▸ **Stated problem**: Please change "How do I perform" to "How can I complete" wherever it occurs in the entries below, leaving everything else as it is.

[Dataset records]
────────────────────

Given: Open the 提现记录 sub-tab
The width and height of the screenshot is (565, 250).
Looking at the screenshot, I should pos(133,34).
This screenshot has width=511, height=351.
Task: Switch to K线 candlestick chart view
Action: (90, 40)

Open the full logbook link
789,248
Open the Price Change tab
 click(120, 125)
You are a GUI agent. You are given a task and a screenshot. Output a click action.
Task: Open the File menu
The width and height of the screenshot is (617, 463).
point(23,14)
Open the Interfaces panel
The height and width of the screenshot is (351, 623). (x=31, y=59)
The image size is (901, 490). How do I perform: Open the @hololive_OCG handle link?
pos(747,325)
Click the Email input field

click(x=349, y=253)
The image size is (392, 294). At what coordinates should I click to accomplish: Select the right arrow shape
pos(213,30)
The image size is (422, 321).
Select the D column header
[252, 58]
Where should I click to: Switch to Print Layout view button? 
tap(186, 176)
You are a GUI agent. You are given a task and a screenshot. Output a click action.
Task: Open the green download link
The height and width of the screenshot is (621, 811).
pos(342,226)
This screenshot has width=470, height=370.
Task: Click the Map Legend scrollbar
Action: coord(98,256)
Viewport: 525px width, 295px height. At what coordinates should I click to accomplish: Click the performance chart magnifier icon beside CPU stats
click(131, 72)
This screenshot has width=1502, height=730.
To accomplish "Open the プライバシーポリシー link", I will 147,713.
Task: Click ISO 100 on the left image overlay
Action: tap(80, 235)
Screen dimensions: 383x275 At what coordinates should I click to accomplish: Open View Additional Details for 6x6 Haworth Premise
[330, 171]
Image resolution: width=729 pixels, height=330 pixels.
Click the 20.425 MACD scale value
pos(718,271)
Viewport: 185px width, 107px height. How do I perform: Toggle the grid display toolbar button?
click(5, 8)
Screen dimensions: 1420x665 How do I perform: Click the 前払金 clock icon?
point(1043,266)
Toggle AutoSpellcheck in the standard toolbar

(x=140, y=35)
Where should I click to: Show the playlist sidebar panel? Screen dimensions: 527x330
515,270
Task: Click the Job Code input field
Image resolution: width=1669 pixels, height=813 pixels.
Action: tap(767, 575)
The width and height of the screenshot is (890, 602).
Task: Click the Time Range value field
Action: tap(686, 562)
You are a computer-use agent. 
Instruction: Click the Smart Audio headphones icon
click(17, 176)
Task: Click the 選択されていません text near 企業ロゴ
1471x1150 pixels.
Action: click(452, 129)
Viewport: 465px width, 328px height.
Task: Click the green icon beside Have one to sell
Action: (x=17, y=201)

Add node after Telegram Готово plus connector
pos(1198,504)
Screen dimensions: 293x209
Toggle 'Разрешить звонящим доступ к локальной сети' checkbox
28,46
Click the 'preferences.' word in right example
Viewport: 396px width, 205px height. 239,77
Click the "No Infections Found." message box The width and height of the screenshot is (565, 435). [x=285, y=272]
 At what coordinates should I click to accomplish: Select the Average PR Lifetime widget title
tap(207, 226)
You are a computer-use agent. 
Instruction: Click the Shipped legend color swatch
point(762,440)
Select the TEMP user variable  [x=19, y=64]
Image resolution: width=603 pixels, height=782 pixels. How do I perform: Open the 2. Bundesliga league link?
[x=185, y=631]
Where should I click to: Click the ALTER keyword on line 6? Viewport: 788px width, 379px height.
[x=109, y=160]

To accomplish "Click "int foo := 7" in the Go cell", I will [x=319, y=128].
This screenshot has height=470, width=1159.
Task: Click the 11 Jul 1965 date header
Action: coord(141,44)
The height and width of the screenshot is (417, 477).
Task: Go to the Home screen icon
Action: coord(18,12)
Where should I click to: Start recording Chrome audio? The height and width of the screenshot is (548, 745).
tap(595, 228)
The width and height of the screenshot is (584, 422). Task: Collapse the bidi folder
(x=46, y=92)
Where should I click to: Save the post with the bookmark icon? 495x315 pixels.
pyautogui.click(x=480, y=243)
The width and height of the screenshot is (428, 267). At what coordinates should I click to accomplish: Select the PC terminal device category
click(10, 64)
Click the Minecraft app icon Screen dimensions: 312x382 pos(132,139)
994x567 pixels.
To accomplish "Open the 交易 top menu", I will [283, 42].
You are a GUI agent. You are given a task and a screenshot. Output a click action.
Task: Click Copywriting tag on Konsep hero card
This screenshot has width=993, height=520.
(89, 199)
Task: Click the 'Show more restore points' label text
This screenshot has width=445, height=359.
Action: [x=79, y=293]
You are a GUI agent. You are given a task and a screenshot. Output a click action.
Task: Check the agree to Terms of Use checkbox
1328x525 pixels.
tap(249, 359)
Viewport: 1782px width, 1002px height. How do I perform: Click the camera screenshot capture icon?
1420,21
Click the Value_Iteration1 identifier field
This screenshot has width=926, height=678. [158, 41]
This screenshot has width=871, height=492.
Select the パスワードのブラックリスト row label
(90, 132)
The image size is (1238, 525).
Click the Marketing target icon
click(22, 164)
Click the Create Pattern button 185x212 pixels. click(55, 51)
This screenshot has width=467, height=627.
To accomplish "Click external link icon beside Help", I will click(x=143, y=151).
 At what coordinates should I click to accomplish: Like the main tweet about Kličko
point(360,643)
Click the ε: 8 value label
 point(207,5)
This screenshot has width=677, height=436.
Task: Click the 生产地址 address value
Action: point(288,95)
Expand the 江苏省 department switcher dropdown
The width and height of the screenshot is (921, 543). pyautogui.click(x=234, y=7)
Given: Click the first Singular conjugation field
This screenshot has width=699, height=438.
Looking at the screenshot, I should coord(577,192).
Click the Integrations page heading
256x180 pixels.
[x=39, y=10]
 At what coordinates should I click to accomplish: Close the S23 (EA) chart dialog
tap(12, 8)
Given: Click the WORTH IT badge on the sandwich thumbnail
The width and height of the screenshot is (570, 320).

────────────────────

▸ **Task solution**:
Given: Open the 提现记录 sub-tab
The width and height of the screenshot is (565, 250).
Looking at the screenshot, I should pos(133,34).
This screenshot has width=511, height=351.
Task: Switch to K线 candlestick chart view
Action: (90, 40)

Open the full logbook link
789,248
Open the Price Change tab
 click(120, 125)
You are a GUI agent. You are given a task and a screenshot. Output a click action.
Task: Open the File menu
The width and height of the screenshot is (617, 463).
point(23,14)
Open the Interfaces panel
The height and width of the screenshot is (351, 623). (x=31, y=59)
The image size is (901, 490). How can I complete: Open the @hololive_OCG handle link?
pos(747,325)
Click the Email input field

click(x=349, y=253)
The image size is (392, 294). At what coordinates should I click to accomplish: Select the right arrow shape
pos(213,30)
The image size is (422, 321).
Select the D column header
[252, 58]
Where should I click to: Switch to Print Layout view button? 
tap(186, 176)
You are a GUI agent. You are given a task and a screenshot. Output a click action.
Task: Open the green download link
The height and width of the screenshot is (621, 811).
pos(342,226)
This screenshot has width=470, height=370.
Task: Click the Map Legend scrollbar
Action: coord(98,256)
Viewport: 525px width, 295px height. At what coordinates should I click to accomplish: Click the performance chart magnifier icon beside CPU stats
click(131, 72)
This screenshot has width=1502, height=730.
To accomplish "Open the プライバシーポリシー link", I will 147,713.
Task: Click ISO 100 on the left image overlay
Action: tap(80, 235)
Screen dimensions: 383x275 At what coordinates should I click to accomplish: Open View Additional Details for 6x6 Haworth Premise
[330, 171]
Image resolution: width=729 pixels, height=330 pixels.
Click the 20.425 MACD scale value
pos(718,271)
Viewport: 185px width, 107px height. How can I complete: Toggle the grid display toolbar button?
click(5, 8)
Screen dimensions: 1420x665 How can I complete: Click the 前払金 clock icon?
point(1043,266)
Toggle AutoSpellcheck in the standard toolbar

(x=140, y=35)
Where should I click to: Show the playlist sidebar panel? Screen dimensions: 527x330
515,270
Task: Click the Job Code input field
Image resolution: width=1669 pixels, height=813 pixels.
Action: tap(767, 575)
The width and height of the screenshot is (890, 602).
Task: Click the Time Range value field
Action: tap(686, 562)
You are a computer-use agent. 
Instruction: Click the Smart Audio headphones icon
click(17, 176)
Task: Click the 選択されていません text near 企業ロゴ
1471x1150 pixels.
Action: click(452, 129)
Viewport: 465px width, 328px height.
Task: Click the green icon beside Have one to sell
Action: (x=17, y=201)

Add node after Telegram Готово plus connector
pos(1198,504)
Screen dimensions: 293x209
Toggle 'Разрешить звонящим доступ к локальной сети' checkbox
28,46
Click the 'preferences.' word in right example
Viewport: 396px width, 205px height. 239,77
Click the "No Infections Found." message box The width and height of the screenshot is (565, 435). [x=285, y=272]
 At what coordinates should I click to accomplish: Select the Average PR Lifetime widget title
tap(207, 226)
You are a computer-use agent. 
Instruction: Click the Shipped legend color swatch
point(762,440)
Select the TEMP user variable  [x=19, y=64]
Image resolution: width=603 pixels, height=782 pixels. How can I complete: Open the 2. Bundesliga league link?
[x=185, y=631]
Where should I click to: Click the ALTER keyword on line 6? Viewport: 788px width, 379px height.
[x=109, y=160]

To accomplish "Click "int foo := 7" in the Go cell", I will [x=319, y=128].
This screenshot has height=470, width=1159.
Task: Click the 11 Jul 1965 date header
Action: coord(141,44)
The height and width of the screenshot is (417, 477).
Task: Go to the Home screen icon
Action: coord(18,12)
Where should I click to: Start recording Chrome audio? The height and width of the screenshot is (548, 745).
tap(595, 228)
The width and height of the screenshot is (584, 422). Task: Collapse the bidi folder
(x=46, y=92)
Where should I click to: Save the post with the bookmark icon? 495x315 pixels.
pyautogui.click(x=480, y=243)
The width and height of the screenshot is (428, 267). At what coordinates should I click to accomplish: Select the PC terminal device category
click(10, 64)
Click the Minecraft app icon Screen dimensions: 312x382 pos(132,139)
994x567 pixels.
To accomplish "Open the 交易 top menu", I will [283, 42].
You are a GUI agent. You are given a task and a screenshot. Output a click action.
Task: Click Copywriting tag on Konsep hero card
This screenshot has width=993, height=520.
(89, 199)
Task: Click the 'Show more restore points' label text
This screenshot has width=445, height=359.
Action: [x=79, y=293]
You are a GUI agent. You are given a task and a screenshot. Output a click action.
Task: Check the agree to Terms of Use checkbox
1328x525 pixels.
tap(249, 359)
Viewport: 1782px width, 1002px height. How can I complete: Click the camera screenshot capture icon?
1420,21
Click the Value_Iteration1 identifier field
This screenshot has width=926, height=678. [158, 41]
This screenshot has width=871, height=492.
Select the パスワードのブラックリスト row label
(90, 132)
The image size is (1238, 525).
Click the Marketing target icon
click(22, 164)
Click the Create Pattern button 185x212 pixels. click(55, 51)
This screenshot has width=467, height=627.
To accomplish "Click external link icon beside Help", I will click(x=143, y=151).
 At what coordinates should I click to accomplish: Like the main tweet about Kličko
point(360,643)
Click the ε: 8 value label
 point(207,5)
This screenshot has width=677, height=436.
Task: Click the 生产地址 address value
Action: point(288,95)
Expand the 江苏省 department switcher dropdown
The width and height of the screenshot is (921, 543). pyautogui.click(x=234, y=7)
Given: Click the first Singular conjugation field
This screenshot has width=699, height=438.
Looking at the screenshot, I should coord(577,192).
Click the Integrations page heading
256x180 pixels.
[x=39, y=10]
 At what coordinates should I click to accomplish: Close the S23 (EA) chart dialog
tap(12, 8)
Given: Click the WORTH IT badge on the sandwich thumbnail
The width and height of the screenshot is (570, 320).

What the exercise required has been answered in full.